PROVIDED RECORDS START
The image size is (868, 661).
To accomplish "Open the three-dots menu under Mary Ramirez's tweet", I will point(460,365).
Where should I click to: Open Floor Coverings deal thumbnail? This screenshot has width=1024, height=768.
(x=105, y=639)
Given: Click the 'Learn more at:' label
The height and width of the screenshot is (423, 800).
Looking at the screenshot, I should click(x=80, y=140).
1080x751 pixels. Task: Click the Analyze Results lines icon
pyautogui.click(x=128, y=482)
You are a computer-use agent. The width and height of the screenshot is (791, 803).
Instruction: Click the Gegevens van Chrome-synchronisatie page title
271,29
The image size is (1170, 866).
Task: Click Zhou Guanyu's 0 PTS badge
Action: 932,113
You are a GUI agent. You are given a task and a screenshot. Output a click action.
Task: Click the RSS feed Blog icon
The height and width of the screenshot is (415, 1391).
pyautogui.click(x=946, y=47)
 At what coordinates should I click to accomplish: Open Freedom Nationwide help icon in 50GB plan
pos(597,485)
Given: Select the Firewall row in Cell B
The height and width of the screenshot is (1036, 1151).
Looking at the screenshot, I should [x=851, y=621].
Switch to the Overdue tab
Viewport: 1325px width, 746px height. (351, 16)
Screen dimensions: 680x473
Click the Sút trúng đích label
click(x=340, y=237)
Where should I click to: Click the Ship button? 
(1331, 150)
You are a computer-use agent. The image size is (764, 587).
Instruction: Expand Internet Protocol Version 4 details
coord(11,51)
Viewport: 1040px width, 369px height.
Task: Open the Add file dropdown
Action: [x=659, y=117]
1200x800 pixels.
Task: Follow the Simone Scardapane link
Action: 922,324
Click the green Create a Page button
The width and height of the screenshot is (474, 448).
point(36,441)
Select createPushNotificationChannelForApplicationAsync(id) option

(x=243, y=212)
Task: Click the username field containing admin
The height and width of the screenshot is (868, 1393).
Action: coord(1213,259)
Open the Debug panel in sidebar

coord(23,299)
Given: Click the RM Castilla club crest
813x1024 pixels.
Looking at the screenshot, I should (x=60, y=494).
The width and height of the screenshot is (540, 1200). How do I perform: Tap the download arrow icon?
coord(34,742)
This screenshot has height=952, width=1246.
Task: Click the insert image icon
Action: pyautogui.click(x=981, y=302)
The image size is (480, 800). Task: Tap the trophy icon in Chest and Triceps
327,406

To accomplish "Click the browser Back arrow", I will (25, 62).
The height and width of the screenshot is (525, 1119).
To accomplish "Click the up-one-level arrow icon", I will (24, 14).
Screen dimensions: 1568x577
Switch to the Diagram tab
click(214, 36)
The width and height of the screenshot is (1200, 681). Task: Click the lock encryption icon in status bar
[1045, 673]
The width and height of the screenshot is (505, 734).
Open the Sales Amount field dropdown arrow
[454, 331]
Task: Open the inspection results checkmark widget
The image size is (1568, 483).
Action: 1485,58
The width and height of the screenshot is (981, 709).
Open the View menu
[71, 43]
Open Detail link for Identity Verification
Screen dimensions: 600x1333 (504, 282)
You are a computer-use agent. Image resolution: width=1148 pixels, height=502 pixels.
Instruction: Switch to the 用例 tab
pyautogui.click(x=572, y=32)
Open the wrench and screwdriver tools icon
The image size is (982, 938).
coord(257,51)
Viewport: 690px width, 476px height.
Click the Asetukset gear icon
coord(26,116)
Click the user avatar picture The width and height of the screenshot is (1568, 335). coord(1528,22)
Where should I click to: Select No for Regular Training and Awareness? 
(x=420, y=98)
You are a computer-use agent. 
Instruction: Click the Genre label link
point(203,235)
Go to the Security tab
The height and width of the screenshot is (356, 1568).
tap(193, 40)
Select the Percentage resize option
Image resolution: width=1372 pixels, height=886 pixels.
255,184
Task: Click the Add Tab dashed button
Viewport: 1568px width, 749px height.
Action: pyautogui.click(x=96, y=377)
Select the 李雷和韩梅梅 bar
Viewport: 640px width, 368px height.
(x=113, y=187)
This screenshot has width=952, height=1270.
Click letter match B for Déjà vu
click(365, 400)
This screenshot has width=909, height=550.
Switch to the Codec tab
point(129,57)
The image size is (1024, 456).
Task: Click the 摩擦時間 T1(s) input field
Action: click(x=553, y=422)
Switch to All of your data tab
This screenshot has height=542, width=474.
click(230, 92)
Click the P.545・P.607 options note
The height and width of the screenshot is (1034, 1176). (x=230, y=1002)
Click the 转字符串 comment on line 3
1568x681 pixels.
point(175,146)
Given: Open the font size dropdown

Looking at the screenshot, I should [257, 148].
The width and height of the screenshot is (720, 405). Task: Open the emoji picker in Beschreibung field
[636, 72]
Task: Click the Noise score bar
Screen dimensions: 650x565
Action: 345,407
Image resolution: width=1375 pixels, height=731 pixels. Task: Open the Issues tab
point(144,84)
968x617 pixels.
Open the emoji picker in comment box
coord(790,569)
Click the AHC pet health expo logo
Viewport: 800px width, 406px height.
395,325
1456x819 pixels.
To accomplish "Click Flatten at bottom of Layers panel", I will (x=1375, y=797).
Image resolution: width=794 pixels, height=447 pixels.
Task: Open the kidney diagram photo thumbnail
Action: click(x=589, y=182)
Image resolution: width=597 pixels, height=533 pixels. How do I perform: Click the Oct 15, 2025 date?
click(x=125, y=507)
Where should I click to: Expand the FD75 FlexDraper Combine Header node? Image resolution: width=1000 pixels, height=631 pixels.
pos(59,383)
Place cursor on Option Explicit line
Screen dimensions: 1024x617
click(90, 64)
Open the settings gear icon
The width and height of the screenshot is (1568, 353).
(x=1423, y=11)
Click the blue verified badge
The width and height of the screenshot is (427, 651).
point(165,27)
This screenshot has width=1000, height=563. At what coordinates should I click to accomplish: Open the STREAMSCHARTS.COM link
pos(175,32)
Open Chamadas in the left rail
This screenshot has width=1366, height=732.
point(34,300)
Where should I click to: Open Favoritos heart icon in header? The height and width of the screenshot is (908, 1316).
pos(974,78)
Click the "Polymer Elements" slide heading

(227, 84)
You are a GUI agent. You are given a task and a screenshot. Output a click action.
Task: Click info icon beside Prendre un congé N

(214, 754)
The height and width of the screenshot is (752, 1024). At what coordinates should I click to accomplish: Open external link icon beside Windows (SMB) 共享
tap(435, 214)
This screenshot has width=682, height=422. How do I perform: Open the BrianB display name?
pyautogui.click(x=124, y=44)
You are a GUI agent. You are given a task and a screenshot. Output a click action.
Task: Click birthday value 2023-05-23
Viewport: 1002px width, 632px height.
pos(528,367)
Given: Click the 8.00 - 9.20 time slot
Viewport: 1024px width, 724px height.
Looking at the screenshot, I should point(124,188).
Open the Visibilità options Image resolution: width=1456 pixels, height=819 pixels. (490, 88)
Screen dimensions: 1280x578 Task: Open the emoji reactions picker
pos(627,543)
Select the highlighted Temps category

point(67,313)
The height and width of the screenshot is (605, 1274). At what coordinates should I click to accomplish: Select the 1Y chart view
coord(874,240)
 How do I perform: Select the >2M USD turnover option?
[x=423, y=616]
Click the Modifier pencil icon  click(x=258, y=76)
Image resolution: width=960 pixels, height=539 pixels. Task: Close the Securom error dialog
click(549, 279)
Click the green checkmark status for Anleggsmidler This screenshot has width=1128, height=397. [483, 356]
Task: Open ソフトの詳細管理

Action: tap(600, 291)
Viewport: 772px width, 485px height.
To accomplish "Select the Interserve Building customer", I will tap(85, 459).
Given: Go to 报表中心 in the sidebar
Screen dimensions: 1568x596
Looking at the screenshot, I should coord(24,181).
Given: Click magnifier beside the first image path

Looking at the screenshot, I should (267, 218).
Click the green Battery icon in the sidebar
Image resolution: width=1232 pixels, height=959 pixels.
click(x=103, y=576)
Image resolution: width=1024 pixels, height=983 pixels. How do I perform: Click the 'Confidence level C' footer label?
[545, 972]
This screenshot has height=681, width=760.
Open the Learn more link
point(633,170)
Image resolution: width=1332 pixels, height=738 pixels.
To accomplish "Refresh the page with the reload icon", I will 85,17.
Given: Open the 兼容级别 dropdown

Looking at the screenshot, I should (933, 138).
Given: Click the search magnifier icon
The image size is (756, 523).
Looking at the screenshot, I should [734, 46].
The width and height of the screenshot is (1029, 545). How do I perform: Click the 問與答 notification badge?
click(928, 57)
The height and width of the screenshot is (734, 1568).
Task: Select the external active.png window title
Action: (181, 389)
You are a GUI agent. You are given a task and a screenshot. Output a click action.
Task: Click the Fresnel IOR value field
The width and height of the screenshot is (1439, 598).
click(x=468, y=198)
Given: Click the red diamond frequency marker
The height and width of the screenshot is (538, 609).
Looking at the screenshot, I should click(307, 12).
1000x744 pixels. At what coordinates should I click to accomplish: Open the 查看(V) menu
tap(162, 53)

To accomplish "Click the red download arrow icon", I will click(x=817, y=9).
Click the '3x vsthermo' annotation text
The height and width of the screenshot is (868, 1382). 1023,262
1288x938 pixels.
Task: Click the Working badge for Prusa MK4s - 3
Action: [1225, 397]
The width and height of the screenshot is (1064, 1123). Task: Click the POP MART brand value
PROVIDED RECORDS END
WHAT IS EXPECTED>
The answer must be a single number: how many lines in the data above contain the string "value".

SOLUTION FOR THIS PROBLEM>
3